Jewish Community Centers, during the year under review, more than doubled the number of classes and courses they offer in a host of Jewish subjects, the report says. Through the sponsorship of exhibits, the commissioning of artists and encouragement of students, the Centers were said to have become “a kind of corporate patron of the Jewish arts.” The Centers also organized college preparatory courses in Judaism for college-bound high school seniors, initiated Sabbath study programs, formed Jewish choruses and singing societies and helped parents to under stand the Jewish needs of their youngsters.

“Jewish chaplains, recruited, ecclesiastically endorsed, supplied and assisted by JWB’s Commission on Jewish Chaplaincy, served as a vast congregation whose members are the Jewish personnel in the U.S. Armed Forces and their families,” according to the report. These “congregants” were scattered abroad in more than 40 countries and widely dispersed at stateside bases and hospitals. In 1964, the 324 Jewish chaplains who were on full or part-time duty conducted 16,197 religious services and made 83,420 visits to hospitalized veterans.
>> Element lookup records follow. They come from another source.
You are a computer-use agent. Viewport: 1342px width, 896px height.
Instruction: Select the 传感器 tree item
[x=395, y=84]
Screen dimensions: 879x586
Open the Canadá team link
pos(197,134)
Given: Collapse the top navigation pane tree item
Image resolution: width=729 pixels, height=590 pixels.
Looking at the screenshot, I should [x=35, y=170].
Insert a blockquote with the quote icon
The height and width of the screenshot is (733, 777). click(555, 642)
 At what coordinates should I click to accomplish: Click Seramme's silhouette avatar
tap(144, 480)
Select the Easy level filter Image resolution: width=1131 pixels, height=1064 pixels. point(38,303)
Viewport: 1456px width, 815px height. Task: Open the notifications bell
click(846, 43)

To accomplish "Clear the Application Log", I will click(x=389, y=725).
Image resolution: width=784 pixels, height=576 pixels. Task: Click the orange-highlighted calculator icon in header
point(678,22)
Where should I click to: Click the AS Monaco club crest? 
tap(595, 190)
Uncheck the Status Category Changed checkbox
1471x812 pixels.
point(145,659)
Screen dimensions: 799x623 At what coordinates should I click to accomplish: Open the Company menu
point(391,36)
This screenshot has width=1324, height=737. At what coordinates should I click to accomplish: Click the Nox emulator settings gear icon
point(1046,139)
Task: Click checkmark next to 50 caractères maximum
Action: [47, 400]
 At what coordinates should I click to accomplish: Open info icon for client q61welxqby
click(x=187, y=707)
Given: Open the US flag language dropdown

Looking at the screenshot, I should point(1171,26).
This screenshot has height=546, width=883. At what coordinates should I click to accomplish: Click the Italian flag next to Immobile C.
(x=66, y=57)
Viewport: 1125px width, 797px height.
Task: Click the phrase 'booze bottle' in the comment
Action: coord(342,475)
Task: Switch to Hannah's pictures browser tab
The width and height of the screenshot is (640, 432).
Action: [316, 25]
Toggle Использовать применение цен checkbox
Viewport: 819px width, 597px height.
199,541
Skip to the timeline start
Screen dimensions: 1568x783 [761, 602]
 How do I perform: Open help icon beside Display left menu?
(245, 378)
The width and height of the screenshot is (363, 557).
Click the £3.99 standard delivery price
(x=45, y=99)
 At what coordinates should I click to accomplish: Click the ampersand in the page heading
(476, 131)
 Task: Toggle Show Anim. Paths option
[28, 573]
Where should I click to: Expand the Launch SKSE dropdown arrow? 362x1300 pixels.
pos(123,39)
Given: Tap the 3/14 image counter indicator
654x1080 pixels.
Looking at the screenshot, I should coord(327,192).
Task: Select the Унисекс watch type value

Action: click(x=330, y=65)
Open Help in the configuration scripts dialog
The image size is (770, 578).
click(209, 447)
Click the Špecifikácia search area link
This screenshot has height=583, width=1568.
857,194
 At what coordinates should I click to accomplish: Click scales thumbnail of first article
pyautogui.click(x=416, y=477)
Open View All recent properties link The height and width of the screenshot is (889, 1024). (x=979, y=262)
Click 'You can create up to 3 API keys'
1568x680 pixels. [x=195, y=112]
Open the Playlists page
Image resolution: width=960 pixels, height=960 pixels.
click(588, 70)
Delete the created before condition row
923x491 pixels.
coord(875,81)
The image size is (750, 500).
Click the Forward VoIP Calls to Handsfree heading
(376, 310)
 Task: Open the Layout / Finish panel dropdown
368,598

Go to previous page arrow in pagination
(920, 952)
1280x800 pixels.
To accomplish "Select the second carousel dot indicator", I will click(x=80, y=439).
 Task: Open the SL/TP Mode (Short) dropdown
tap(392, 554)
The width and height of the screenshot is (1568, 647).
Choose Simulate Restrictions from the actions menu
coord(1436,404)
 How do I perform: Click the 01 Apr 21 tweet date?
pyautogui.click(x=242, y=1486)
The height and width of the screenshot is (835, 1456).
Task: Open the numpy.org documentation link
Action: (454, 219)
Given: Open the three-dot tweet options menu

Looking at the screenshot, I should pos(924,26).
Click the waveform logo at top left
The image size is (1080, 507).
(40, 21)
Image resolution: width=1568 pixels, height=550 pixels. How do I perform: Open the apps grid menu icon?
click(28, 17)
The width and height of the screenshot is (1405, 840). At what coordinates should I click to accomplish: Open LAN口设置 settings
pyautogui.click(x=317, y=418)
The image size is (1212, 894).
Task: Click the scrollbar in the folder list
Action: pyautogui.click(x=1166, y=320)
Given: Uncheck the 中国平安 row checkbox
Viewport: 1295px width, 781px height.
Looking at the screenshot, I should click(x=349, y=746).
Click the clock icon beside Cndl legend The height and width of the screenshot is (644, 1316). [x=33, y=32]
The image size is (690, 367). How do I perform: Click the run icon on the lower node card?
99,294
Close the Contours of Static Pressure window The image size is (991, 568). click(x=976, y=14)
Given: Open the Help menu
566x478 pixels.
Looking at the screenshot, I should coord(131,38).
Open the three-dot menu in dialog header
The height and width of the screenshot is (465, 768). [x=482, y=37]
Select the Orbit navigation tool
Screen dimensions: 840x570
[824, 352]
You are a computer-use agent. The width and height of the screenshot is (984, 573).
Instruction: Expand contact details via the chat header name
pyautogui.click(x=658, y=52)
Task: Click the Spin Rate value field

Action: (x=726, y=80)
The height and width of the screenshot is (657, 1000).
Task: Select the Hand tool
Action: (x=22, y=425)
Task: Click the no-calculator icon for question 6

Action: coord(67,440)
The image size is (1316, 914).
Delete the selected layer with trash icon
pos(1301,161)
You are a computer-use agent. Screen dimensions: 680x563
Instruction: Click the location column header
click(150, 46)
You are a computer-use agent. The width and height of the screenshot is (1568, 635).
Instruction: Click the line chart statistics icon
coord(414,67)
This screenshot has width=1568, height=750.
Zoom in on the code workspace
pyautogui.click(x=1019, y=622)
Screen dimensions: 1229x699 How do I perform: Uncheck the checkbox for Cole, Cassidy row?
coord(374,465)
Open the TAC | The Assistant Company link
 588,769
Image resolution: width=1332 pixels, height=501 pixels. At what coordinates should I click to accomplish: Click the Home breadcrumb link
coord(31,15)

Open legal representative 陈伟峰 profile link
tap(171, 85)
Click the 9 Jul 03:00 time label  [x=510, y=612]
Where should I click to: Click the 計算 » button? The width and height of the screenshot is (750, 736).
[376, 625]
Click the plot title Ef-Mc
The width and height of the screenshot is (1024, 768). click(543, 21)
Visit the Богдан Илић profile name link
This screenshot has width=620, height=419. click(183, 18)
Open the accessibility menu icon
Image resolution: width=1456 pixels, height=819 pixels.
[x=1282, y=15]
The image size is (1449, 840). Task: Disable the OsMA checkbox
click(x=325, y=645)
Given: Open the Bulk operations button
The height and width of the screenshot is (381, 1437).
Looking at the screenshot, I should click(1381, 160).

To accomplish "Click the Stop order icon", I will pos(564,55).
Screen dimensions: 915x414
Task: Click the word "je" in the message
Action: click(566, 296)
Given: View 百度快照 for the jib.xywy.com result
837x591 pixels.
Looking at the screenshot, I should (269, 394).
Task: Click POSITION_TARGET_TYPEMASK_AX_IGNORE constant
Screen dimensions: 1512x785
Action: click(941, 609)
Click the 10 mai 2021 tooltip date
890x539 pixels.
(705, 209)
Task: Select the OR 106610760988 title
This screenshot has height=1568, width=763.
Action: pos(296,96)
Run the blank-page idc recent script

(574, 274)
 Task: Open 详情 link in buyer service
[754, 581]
The JWB Commission on Jewish Chaplaincy last year published a “Unified Jewish Religious Education Curriculum” to promote continuity in the religious education of children whose fathers are shifted from one military installation to another. This new educational tool was described in the report as a significant addition to the many programming resources provided by JWB, because of the growing number of Jewish children of school age whose fathers are stationed at points removed from civilian synagogue and Jewish schools.

As the national association of Jewish Community Centers and YM-YWHAs, JWB provided a professional field service, program materials and guidance and technical consultative services. It also trained and placed professional personnel, maintained a building bureau and supplied camping, purchasing equipment and administrative services for the 447 Center and camp units affiliated with it. In 1964 these to 83. The Centers sponsored more than 200 recreation programs for older adults.